The requirement is to get the Decision_type and priority from the csv file by comparing the values of log files.
The log file would have the same column name of lookup file.
I've created a table with the required columns from the log files and the next step is to compare the table value with multi-valued csv files and get the values of 2 columns. Since the csv file has multiple rows and columns with multi-value, makemv & mvexpand occupies the space in splunk (due to some storage constraint).
Search query for sample case_Id: 4157377 :
4157377 "TAT_DECISION" | eval casetime=strftime(_time, "%d-%m-%Y %H:%M:%S") | table casetime REVIEW_TYPE LENGTH_OF_STAY REQUEST_TYPE | sort by casetime desc
csv file lookup data:
I would like to know that there is anyway to get the values of required columns from the csv file without using makemv, mvexpand commands.
csv lookups are not multivalve aware. convert your lookup to kvstore based. it is mv compatible by default.
The space issue was due to the csv file was expanded and written into other output csv file. I am ok to use the makemv and mvexpand in the query itself, if it returns the value fast.

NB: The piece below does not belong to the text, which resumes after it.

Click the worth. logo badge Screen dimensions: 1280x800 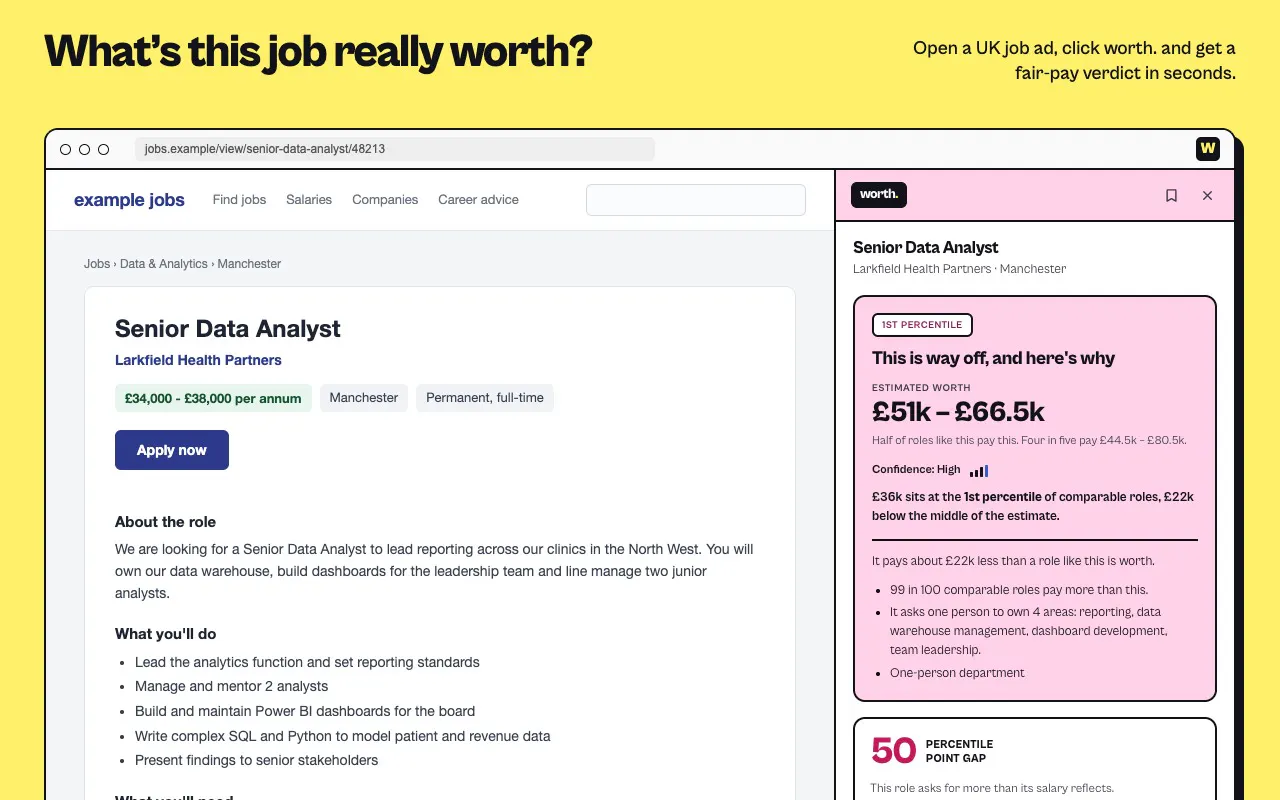pos(879,195)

Which field would you be performing the lookup on in the csv? Is it REVIEW_TYPE, LENGTH_OF_STAY, REQUEST_TYPE, or some combination of those? It's possible to do this type of lookup by making your lookup definition point to the csv file with a match type. Here's a link to the documentation on it:
Match type A comma and space-delimited list of <match_type>(<field_name>) specification to allow for non-exact matching. The available match_type values are WILDCARD, CIDR, and EXACT. EXACT is the default. Specify the fields that use WILDCARD or CIDR in this list.